IN a few weeks’ time it will be my birthday. On that day I shall step into another decade. Unlike my second which was accomplished with an enthusiastic leap (fuelled by Tequila), or my third which was strode into optimistically and with Champagne (courtesy of my friend Alan who created a facelift kit for me which consisted of a bulldog clip and some elastic bands) or my fourth (‘lest said soonest mendest’) I will need to be dragged kicking and screaming from behind a solid door, barricaded with heavy furniture, in the manner of Dr Frankenstein trying to escape pitchfork-bearing villagers.
I will not go gently into that good age (to paraphrase Dylan Thomas). Unlike Dr Frankenstein I have not created a howling, vengeful creature (unless you count my son), so see no reason why I should leave the safety of my little castle and confront my accusers.
If I choose to ignore the fact that this year I have more years behind me than ahead of me, that is my business. I shall not morph into a polyester slacks-wearing, comfy sandal admiring, elasticated waist proponent with a large shopping bag clutched in the same claw-like hand as the ubiquitous (plaid) sharp pointed umbrella (which doubles as a weapon I believe); neither will I wear a purple hat like in that poem oft quoted by women of a certain age and I refuse point blank to have anything to do with bridge tournaments or iced buns.
I may have the personality of Mrs Brady Old Lady (‘Viz’ comic circa 1980s) but I certainly do not look like her (at least I hope not). I would like to be a Cougar but don’t have the figure for it (unless the Toy Boy in question is fond of Mr Blobby) and I under-stand Cougars need copious amounts of money or power, and I have neither.
Growing old is scary because we know what awaits us at the end of the line. Time contracts and suddenly we are facing a future of sore joints, wrinkles and invisibility.
Our dreams and ambitions, either fulfilled or not begin to seem ridiculous to us (no matter how often we read that such and such a person succeeded in his/her later years), I know Samuel Beckett was only published in his late 40s and that truly brilliant artists are those that have lived long and varied lives.

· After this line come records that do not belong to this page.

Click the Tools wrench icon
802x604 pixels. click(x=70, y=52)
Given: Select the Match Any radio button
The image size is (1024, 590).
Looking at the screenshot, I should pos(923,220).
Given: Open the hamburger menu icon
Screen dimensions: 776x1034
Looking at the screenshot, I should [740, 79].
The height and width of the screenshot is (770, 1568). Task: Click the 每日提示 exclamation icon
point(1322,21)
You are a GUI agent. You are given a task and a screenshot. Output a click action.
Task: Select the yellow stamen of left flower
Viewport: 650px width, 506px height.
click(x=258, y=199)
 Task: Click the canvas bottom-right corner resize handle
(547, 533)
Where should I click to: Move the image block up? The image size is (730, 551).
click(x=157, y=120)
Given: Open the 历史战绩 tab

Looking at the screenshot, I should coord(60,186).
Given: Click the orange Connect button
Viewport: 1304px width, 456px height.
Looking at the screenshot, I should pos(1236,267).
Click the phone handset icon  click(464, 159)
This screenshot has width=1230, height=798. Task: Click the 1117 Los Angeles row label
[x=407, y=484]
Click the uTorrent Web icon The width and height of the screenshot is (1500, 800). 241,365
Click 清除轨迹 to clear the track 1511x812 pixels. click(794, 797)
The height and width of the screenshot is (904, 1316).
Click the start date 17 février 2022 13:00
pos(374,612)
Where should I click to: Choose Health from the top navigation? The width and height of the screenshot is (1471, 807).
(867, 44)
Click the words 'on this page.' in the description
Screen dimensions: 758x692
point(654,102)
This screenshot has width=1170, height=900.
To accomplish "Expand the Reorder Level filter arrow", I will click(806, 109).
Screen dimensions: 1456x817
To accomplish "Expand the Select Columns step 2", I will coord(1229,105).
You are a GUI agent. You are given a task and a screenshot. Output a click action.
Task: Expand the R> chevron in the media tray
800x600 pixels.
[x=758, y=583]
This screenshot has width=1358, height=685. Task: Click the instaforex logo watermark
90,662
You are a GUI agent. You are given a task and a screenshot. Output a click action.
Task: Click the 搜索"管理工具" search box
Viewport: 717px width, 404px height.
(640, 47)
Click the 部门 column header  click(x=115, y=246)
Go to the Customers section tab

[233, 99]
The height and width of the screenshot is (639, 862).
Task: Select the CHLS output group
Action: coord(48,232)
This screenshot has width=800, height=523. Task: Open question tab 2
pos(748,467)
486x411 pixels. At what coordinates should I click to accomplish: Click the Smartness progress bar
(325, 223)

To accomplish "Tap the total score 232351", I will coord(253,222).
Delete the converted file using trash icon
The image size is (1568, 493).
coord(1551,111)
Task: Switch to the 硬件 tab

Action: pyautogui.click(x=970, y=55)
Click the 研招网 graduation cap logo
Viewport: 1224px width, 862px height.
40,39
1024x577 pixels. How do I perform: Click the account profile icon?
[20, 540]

I know all of that and I know I have so much more to write and to paint but I can’t help feeling that the sting of age would be tempered if we didn’t age so visibly or that society did not perceive older women as being somehow redundant.
Both Charlie Chaplin and Cary Grant had young children in their 70s yet when we read of a new mother in her late 40s or 50s we are outraged. While men can attract mates well into their dotage, women are called Cougars at best or treated with derision at worst.
So, you ladies of a certain age, follow the example of Madonna; throw off your terry towelling bath robes, fling away your purple hats and don your leather trousers à la Mick and Keith and gyrate your way through the menopause. Time may not be on our side, but experience is.